The 15,666 (yes, I know, I say 15,667 sometimes–it’s hard to remember to subtract one for the row of labels) include:
- 13,391 “a”–regular–journals
- 317 “bi”–no articles in 2019 or 2020, mostly ceased, renamed, changed publishers or otherwise disappeared
- 3 bm–early cases of journals with malware that could be reached through other addesses
- 343 bx–journals available at a different URL than the one in DOAJ. There will probably be quite a few more of these; nearly all at present are either Sciendo (from DeGruyter) or dergipark, moved from .gov to .org without generally changing DOAJ records.

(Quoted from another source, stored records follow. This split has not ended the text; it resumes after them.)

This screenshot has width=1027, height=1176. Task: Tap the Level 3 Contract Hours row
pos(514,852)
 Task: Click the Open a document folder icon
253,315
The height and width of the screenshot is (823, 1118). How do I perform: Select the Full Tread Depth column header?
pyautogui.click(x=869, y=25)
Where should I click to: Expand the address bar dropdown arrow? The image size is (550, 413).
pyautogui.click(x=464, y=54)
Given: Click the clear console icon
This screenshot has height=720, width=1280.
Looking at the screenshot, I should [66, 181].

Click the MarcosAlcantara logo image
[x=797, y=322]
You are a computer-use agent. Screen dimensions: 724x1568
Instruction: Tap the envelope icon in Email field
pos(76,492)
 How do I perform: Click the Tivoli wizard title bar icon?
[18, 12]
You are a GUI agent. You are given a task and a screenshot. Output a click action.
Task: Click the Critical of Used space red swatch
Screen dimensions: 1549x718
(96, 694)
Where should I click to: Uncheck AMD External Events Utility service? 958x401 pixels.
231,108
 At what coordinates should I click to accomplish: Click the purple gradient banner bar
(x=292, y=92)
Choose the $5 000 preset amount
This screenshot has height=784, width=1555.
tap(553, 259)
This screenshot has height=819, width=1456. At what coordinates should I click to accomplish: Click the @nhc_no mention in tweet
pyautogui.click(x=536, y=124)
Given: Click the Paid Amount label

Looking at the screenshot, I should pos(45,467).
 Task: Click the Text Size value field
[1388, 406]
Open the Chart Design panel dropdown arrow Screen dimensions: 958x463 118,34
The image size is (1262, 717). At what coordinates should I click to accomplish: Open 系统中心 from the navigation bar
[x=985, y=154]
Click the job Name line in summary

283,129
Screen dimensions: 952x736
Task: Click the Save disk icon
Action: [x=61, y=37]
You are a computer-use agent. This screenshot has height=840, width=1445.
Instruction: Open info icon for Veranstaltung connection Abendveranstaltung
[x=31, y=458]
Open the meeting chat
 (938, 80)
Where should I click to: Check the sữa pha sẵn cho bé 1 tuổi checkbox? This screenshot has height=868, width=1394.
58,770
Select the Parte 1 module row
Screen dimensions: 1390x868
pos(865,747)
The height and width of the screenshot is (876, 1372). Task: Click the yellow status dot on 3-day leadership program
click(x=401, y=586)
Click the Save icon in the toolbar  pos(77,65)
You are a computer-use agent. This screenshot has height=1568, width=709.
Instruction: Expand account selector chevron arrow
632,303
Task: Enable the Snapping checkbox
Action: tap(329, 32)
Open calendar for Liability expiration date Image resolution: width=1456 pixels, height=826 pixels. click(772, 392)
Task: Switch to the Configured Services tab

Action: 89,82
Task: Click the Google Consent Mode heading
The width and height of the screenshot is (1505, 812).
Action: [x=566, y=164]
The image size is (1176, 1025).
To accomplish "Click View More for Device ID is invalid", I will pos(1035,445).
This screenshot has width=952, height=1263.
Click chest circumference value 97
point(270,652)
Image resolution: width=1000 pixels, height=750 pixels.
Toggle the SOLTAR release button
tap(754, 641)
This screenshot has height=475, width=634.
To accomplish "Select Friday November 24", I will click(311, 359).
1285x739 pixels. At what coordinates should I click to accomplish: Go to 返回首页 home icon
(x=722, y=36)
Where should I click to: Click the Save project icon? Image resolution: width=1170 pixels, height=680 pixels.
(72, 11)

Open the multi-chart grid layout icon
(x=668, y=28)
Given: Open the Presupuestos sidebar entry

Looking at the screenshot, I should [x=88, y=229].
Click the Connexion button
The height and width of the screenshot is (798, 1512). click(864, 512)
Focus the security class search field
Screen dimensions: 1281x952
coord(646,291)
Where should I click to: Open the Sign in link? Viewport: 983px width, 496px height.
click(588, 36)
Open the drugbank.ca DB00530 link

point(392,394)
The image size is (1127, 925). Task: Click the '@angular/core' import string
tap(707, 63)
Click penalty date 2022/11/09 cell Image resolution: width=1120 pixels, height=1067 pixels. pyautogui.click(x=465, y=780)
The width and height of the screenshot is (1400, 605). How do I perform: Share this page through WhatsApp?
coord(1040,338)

- 58 xd: journals with no articles later than 2014, most of them “duplicates” that have been superseded.
- 787 xm: Malware
- 14 xn: Apparently not OA.
- 1 xt: A website I couldn’t translate or make enough sense of to count
- 752 xx: Unreachable (404, etc.) or unworkable (db errors, etc.)
- So far, I see 4,371 journals with fees, 9,706 with no fees, and a few hundred needing rechecking (mostly newly-added journals that are xm or xx).
Now, after ignoring journals for a day or two, I’ll recheck 2,211 journals for added issues/articles and 1,613 to try to clear malware and unreachable cases. (The 2,211 includes 946 cases marked along the way and 1,265 where there were at least 1.5 times as many articles in 2019 as in 2020–the original version of this paragraph had incorrect numbers here; fortunately, the correction means fewer to check.)
As already noted, the final malware pass will start no earlier than May 15. If all goes well, the primary book and spreadsheet should be ready in very late June or early July.